[Saved data entries]
__________________________________________________

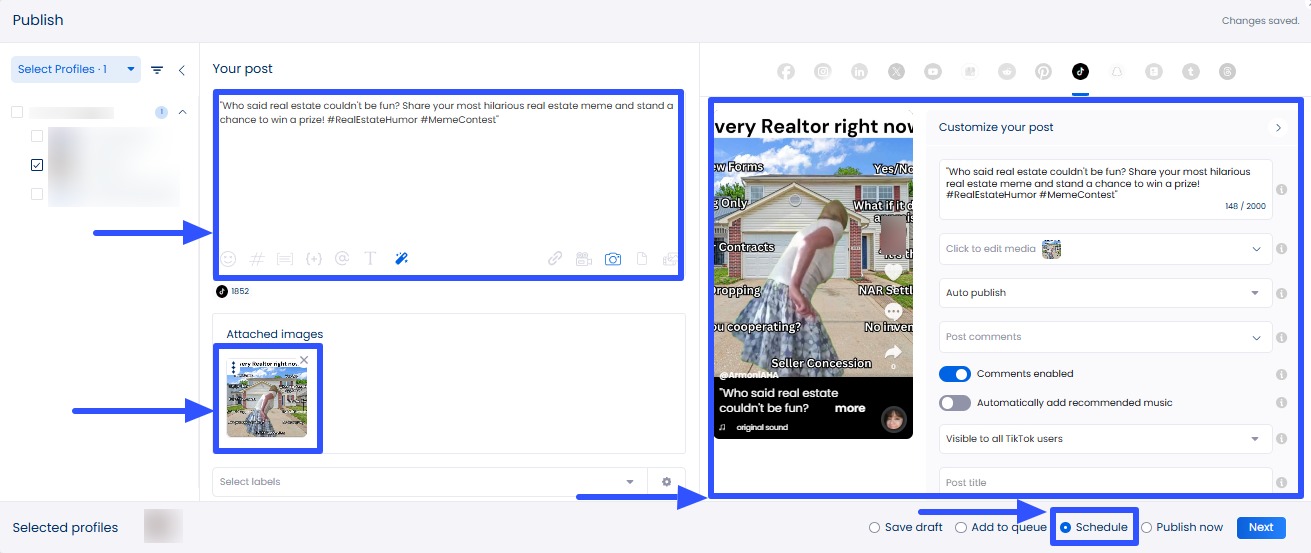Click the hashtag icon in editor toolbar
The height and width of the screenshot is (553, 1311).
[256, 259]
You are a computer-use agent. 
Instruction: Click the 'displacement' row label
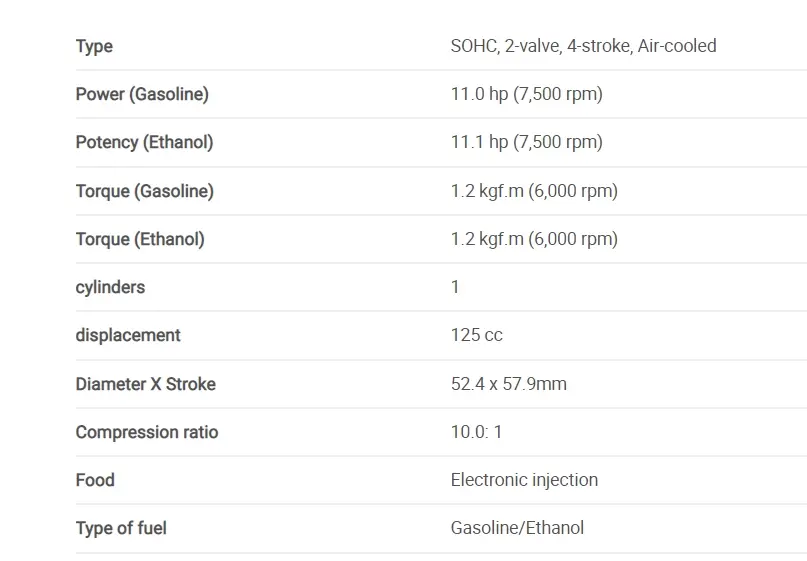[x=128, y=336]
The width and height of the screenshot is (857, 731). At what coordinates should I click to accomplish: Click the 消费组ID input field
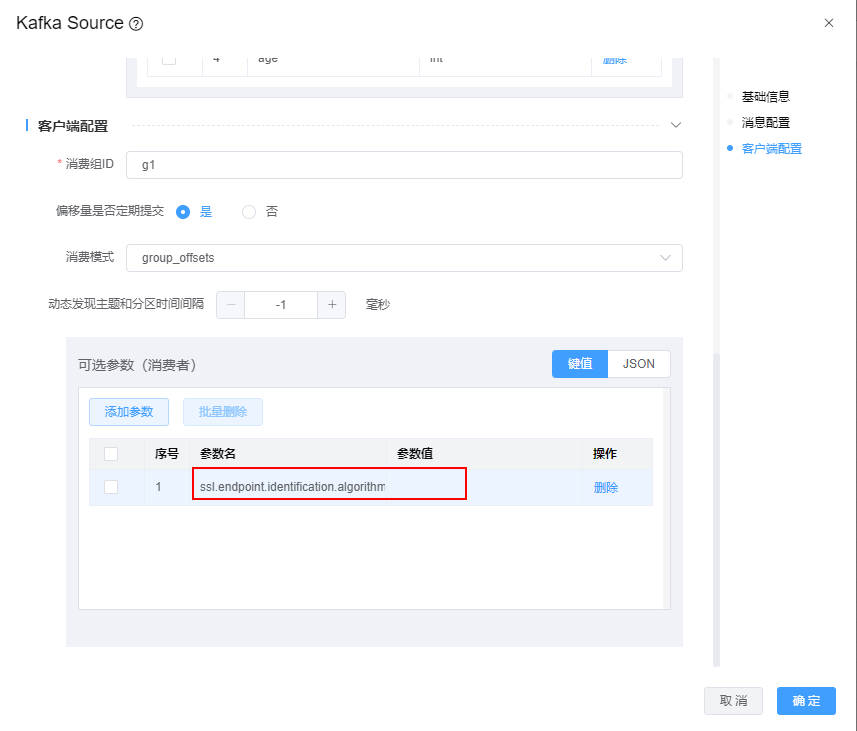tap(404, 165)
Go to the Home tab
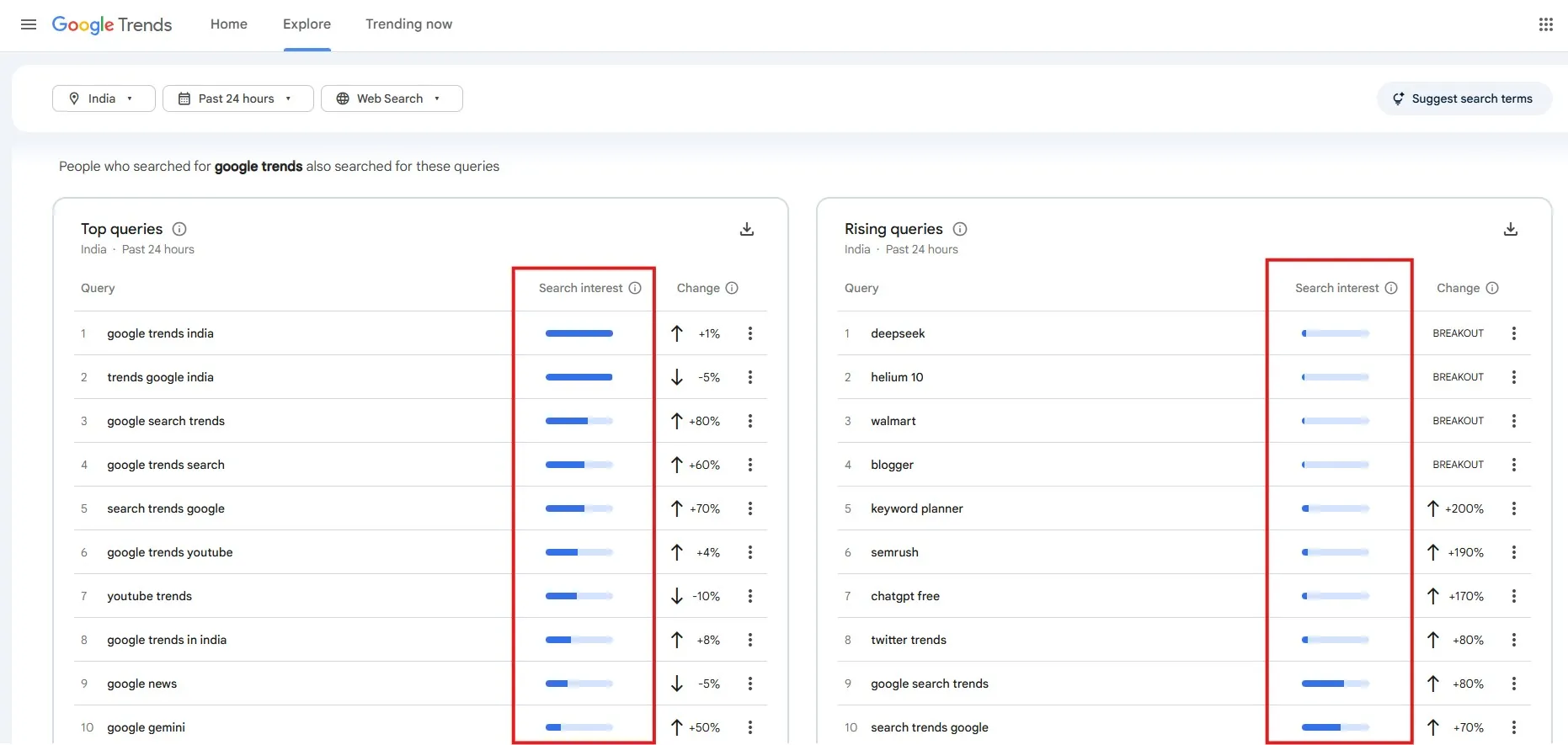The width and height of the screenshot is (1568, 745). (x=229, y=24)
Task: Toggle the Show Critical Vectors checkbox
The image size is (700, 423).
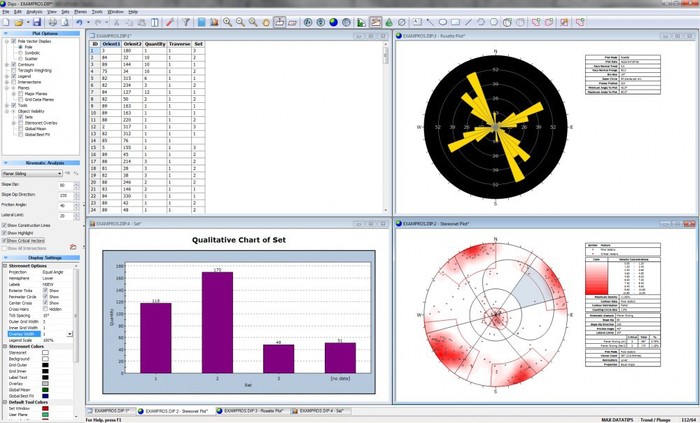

__________________________________________________

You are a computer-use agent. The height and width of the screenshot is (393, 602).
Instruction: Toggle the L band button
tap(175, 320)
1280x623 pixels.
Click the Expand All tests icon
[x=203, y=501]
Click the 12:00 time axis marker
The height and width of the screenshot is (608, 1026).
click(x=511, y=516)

__________________________________________________

▶ **Problem statement**:
Wherever a line in the data above contains the word "agent", copy that line.

▶ **Written response**:
You are a computer-use agent. 
You are a computer-use agent. The height and width of the screenshot is (393, 602).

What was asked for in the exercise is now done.